In early 2019, leaders of the Economic Community of West African States (ECOWAS) set a goal of achieving a monetary and currency union by January 2020. While the COVID-19 pandemic and a lack of macroeconomic convergence among member countries precipitated the postponement of this goal, ECOWAS leaders have continued to move forward with the project, with the new goal of launching the new currency—“the eco”—in the coming years. Proponents of the currency union argue that it would free businesses and visitors from the burdens of exchanging currencies and encourage intra-area trade, leading to a more deeply integrated and prosperous region overall.
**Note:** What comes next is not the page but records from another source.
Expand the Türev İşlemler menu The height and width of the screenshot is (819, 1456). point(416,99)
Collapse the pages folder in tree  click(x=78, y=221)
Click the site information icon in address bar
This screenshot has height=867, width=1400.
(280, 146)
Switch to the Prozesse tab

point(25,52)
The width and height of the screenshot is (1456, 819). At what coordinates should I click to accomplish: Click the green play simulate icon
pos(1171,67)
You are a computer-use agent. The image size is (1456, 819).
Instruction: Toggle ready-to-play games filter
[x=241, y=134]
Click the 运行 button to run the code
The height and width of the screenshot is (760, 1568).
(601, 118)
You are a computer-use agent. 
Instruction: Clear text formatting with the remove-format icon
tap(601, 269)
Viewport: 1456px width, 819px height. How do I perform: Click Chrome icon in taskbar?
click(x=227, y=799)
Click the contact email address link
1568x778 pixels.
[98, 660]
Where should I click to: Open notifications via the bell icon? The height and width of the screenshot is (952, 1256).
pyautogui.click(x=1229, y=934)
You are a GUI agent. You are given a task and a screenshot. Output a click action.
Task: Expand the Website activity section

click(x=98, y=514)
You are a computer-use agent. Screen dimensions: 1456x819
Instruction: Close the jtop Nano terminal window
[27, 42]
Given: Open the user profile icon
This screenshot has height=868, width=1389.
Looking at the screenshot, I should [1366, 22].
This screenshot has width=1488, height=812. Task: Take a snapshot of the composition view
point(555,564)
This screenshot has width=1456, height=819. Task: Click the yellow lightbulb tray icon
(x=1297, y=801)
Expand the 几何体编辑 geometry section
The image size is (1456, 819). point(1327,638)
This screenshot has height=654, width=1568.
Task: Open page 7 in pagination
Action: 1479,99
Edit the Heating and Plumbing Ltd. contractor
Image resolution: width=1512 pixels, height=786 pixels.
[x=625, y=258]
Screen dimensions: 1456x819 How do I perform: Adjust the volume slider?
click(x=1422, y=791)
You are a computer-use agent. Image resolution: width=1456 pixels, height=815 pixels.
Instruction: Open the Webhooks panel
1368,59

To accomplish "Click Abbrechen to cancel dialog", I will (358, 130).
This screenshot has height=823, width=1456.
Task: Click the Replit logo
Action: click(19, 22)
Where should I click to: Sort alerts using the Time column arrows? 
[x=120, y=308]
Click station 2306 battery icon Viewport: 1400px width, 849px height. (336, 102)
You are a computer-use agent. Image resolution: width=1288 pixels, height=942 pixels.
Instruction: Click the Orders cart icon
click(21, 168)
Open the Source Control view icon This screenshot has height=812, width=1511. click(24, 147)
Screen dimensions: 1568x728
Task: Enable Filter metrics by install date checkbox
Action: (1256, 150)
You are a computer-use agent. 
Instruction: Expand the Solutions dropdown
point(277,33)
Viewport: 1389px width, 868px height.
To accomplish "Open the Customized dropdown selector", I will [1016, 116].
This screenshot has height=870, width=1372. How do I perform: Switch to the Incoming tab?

However, the effort comes with significant costs along with operational challenges and transitional risks. As Europe has seen with the euro, even regions with strong institutions struggle to balance politics, public opinion, and monetary policy. Moreover, in Africa, it is uncertain whether the benefits of the eco will be spread evenly across the community given the disparate levels of development and various sizes of the national economies involved. Skeptics of the eco project also note that many of the hoped-for benefits of the shared currency will require an accompanying set of fundamental reforms, including stronger domestic institutional and macroeconomic frameworks.
On July 30, the Brookings Africa Growth Initiative launched the new book, “Regional Integration in West Africa: Is There a Role for a Single Currency?” in which authors Eswar Prasad and Vera Songwe explore the debates under way about how ECOWAS could achieve greater trade and financial integration, with or without a currency union, as well as the ramifications for the African continent. Panelists explored whether the countries involved are ready for the effort, which obstacles should be addressed so that the currency can be successful, and alternative paths to enhanced economic integration on the continent.
After the program, the panelists took audience questions.